Exercise instructions: Omit the pictures, then reproduce exactly the line bearing "has width=986, height=937." and every line after it up to and including the last line of the entries below.
Input records below:
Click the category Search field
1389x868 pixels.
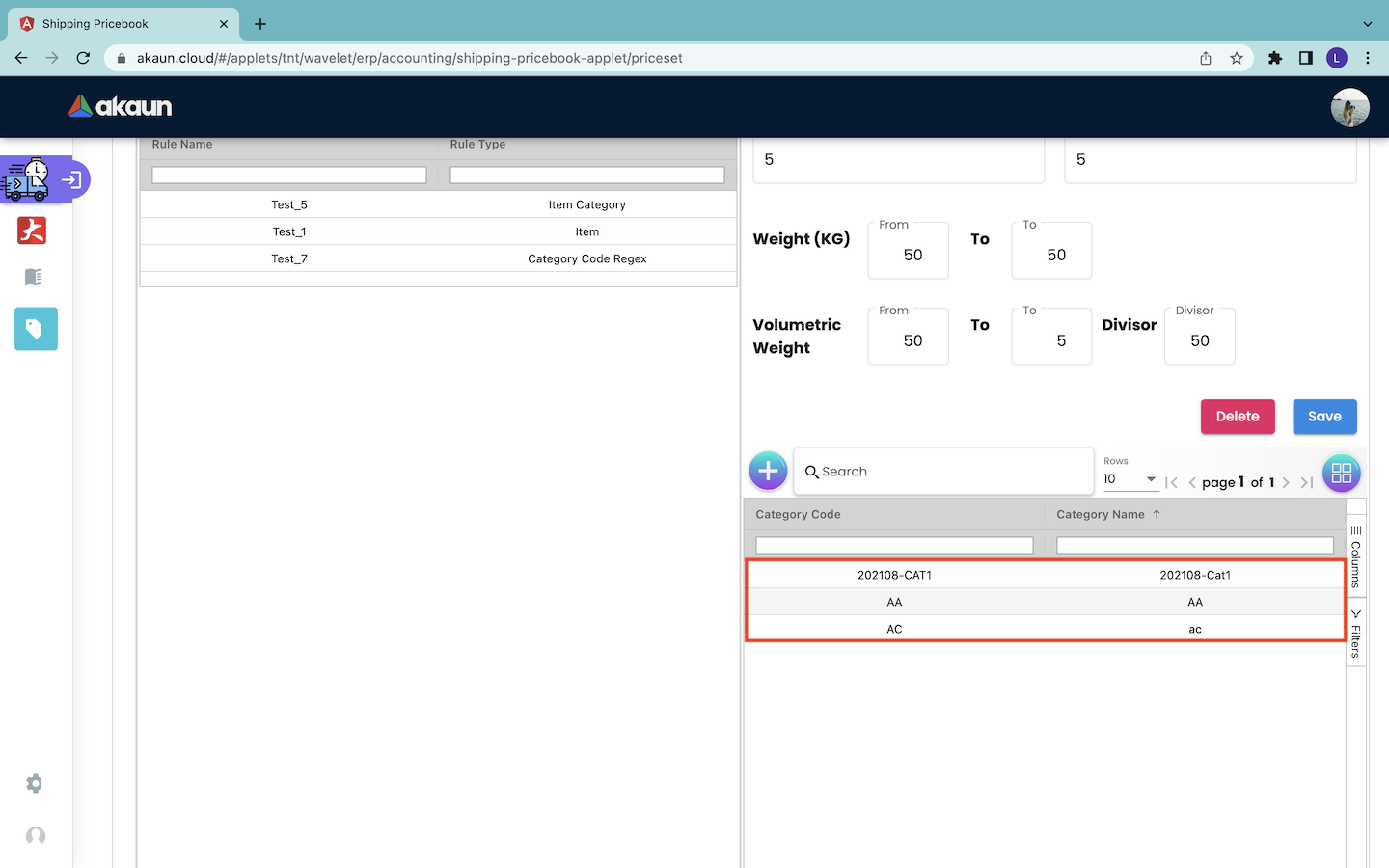(945, 472)
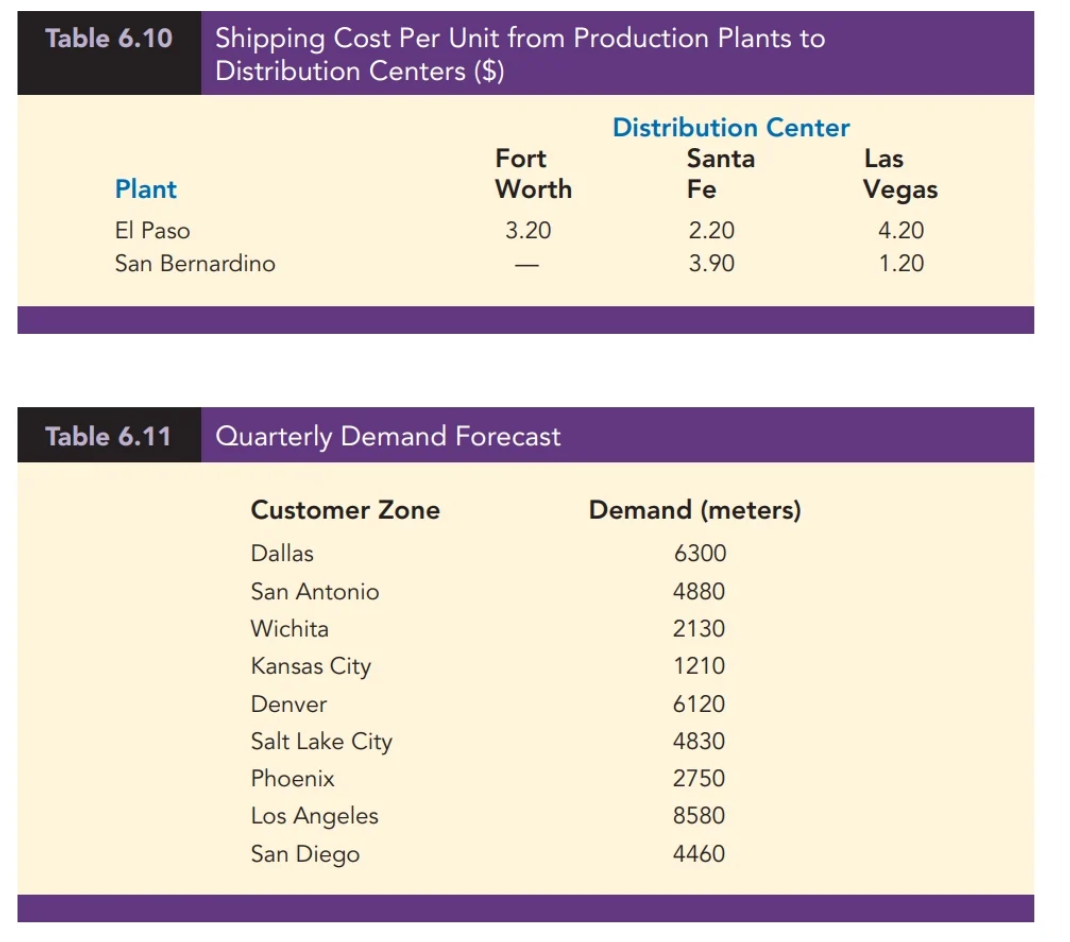Click the Plant column header
Image resolution: width=1070 pixels, height=942 pixels.
146,189
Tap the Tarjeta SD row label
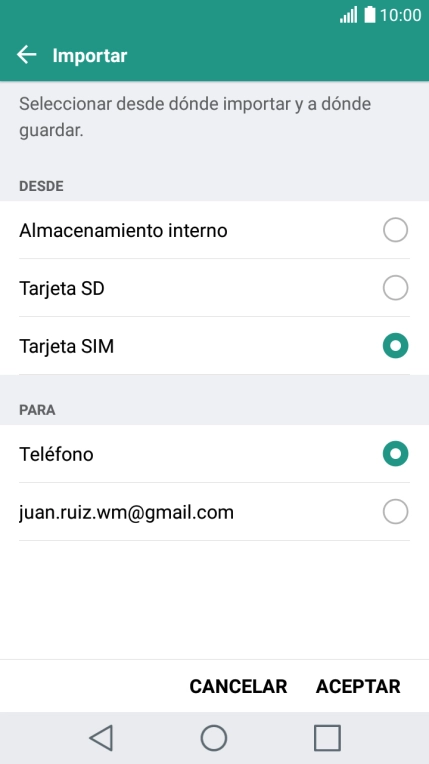Viewport: 429px width, 764px height. click(x=62, y=288)
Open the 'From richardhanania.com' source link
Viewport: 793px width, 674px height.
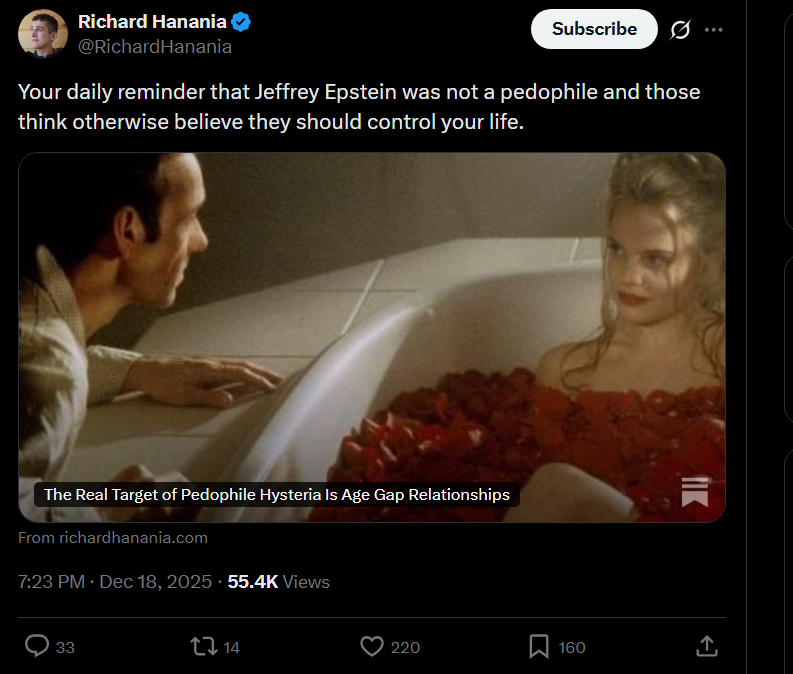(113, 538)
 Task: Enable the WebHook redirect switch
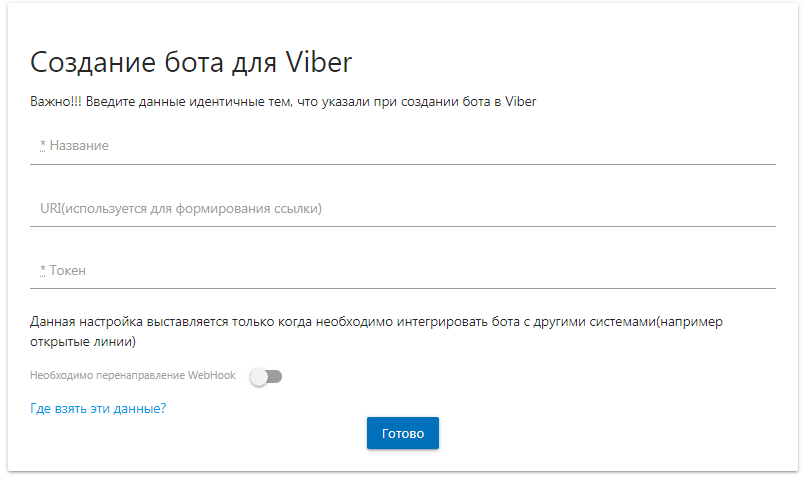266,376
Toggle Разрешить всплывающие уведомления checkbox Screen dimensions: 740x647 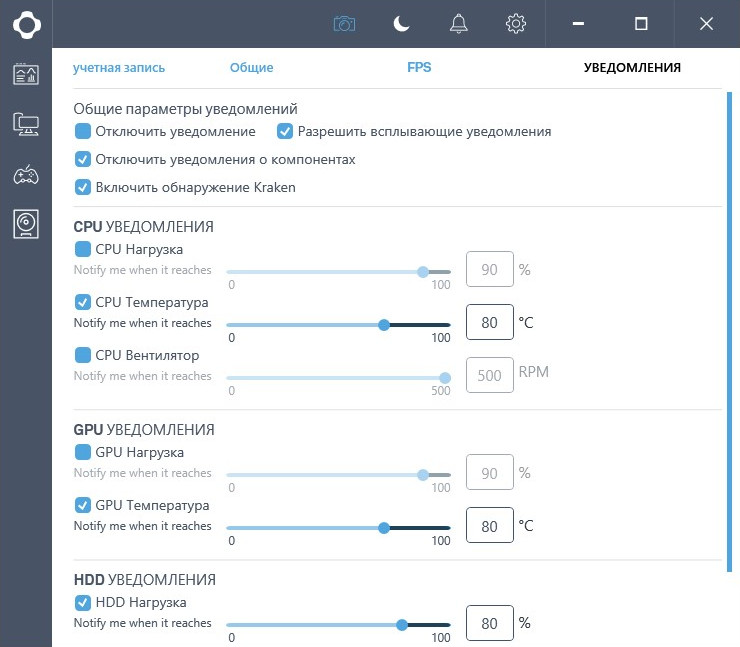[x=285, y=131]
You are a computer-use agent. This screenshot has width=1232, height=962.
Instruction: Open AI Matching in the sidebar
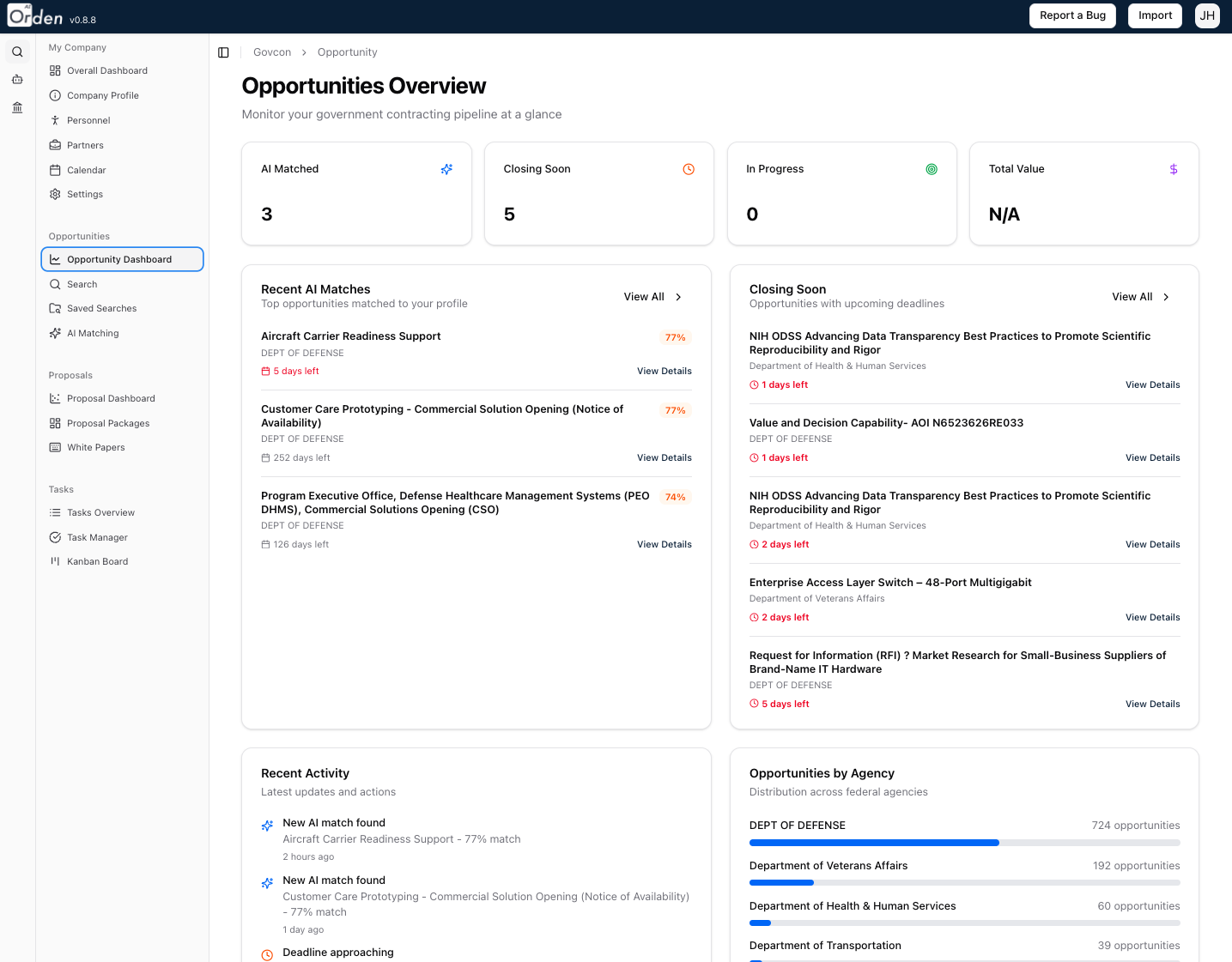(93, 333)
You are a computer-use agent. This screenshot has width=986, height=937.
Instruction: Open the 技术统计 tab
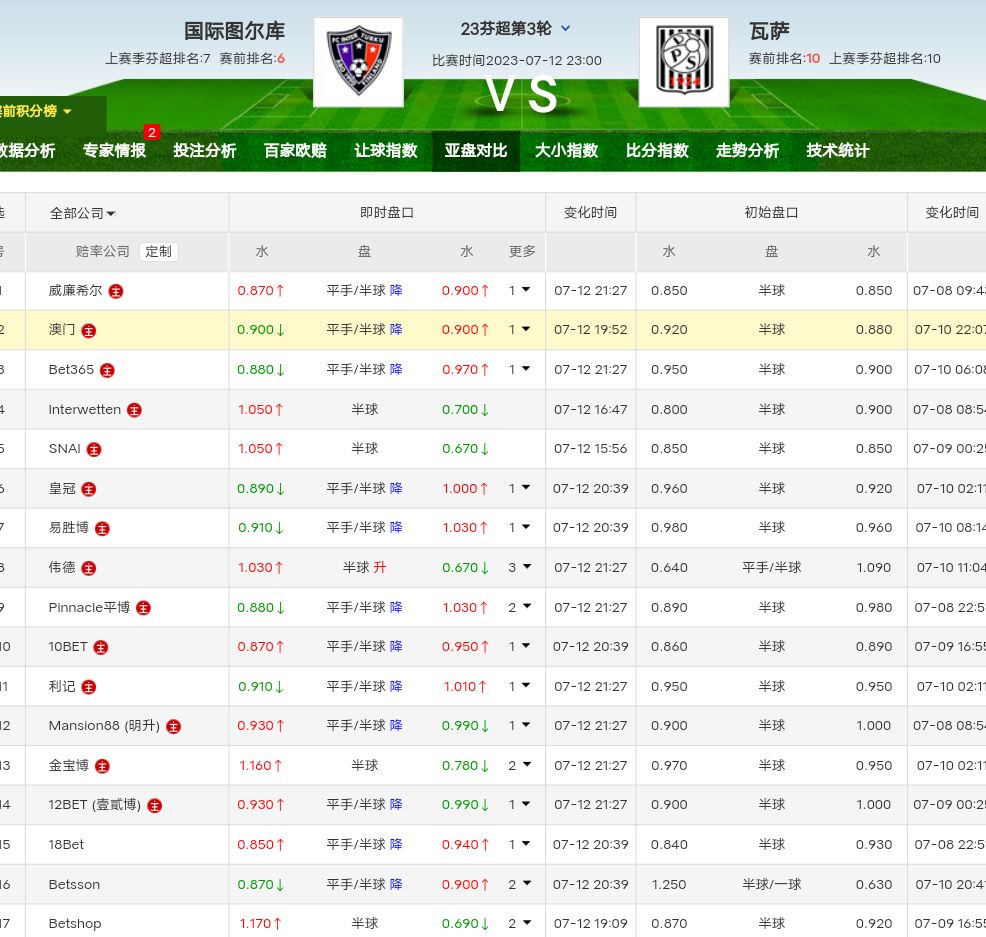[837, 151]
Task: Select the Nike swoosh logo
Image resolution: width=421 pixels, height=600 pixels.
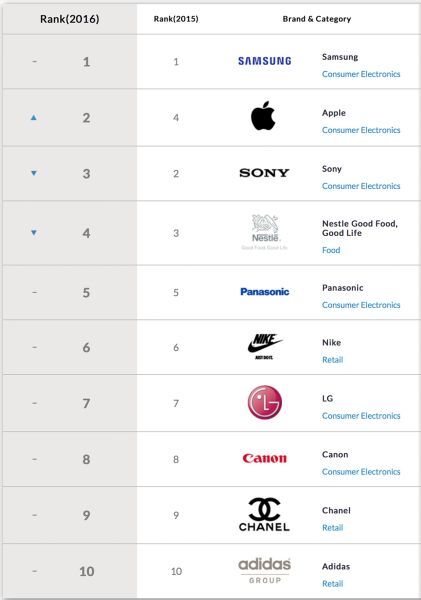Action: (264, 346)
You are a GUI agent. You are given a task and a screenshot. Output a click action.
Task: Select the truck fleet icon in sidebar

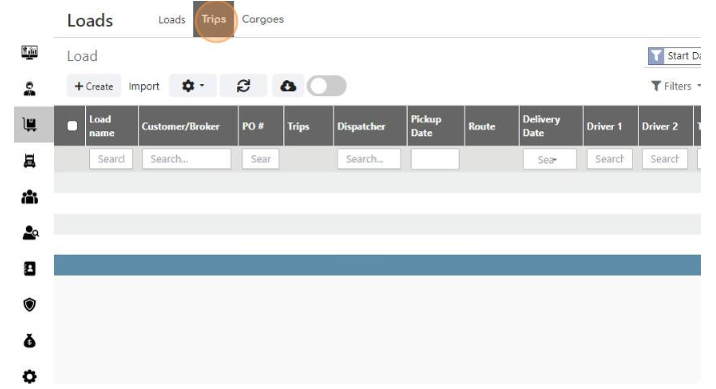point(30,161)
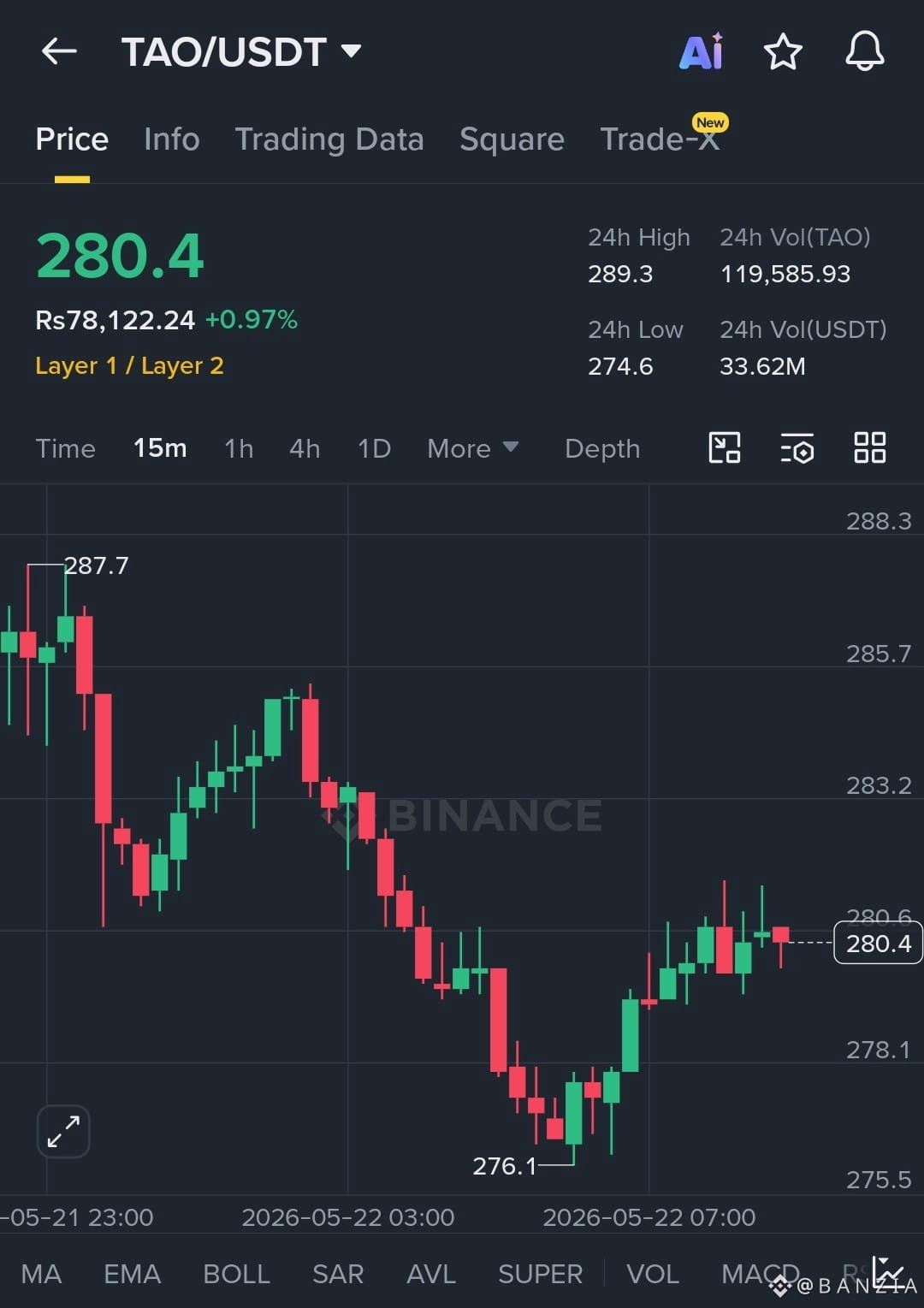Add TAO/USDT to favorites with star
The width and height of the screenshot is (924, 1308).
(x=783, y=51)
End of Input records.
Expected output:
You are a computer-use agent. This screenshot has width=986, height=937.
Instruction: Open the 技术统计 tab
[837, 151]
Task: Select the Nike swoosh logo
Image resolution: width=421 pixels, height=600 pixels.
Action: (264, 346)
You are a GUI agent. You are given a task and a screenshot. Output a click action.
Task: Select the truck fleet icon in sidebar

point(30,161)
Add TAO/USDT to favorites with star
The width and height of the screenshot is (924, 1308).
(x=783, y=51)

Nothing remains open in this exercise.